The data follows this line. Copy verbatim the line with "1018x615 pixels." and each line after it to the end.

(Beginning of Exercise data)

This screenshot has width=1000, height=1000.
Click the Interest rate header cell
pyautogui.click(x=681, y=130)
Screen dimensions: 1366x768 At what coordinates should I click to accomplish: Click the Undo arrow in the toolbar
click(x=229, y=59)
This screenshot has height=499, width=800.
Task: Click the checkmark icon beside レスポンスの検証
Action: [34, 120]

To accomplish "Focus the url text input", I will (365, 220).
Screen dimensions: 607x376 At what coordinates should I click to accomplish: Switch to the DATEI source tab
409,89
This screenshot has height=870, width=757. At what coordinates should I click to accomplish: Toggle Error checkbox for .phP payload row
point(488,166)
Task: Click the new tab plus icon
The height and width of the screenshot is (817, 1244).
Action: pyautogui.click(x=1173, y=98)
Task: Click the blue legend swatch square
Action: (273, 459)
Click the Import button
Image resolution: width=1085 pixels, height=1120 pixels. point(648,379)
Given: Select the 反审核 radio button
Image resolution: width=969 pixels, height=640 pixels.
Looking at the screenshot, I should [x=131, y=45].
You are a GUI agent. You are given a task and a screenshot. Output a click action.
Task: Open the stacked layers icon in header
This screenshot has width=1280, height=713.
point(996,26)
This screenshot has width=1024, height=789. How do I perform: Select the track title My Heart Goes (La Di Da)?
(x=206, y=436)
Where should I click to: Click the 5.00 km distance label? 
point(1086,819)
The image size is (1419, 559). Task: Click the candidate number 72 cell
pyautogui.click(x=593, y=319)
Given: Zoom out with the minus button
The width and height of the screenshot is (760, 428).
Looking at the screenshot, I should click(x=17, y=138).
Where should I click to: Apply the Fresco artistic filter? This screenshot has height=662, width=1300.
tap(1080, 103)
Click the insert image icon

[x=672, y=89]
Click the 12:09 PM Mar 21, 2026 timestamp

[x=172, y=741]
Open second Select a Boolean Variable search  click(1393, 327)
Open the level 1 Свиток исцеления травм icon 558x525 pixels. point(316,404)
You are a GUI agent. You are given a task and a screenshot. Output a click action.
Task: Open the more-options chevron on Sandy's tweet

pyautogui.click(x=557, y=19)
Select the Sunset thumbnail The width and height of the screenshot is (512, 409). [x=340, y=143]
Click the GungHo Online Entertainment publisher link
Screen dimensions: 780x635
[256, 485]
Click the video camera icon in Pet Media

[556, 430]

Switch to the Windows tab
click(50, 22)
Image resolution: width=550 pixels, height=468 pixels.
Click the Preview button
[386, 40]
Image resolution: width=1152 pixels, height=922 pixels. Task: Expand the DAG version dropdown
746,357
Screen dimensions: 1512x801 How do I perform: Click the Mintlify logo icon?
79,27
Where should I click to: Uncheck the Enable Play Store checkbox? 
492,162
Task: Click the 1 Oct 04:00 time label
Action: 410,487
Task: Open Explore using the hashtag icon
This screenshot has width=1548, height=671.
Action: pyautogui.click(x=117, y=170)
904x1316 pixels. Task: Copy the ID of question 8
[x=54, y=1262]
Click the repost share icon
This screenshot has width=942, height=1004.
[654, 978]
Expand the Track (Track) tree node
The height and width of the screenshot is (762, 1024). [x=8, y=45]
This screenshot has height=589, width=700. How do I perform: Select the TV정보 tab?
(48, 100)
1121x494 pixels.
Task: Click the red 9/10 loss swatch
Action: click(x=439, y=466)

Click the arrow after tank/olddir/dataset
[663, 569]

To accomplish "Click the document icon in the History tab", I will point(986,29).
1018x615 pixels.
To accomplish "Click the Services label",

(End of Exercise data)

▶ **Result**
1018x615 pixels.
To accomplish "Click the Services label",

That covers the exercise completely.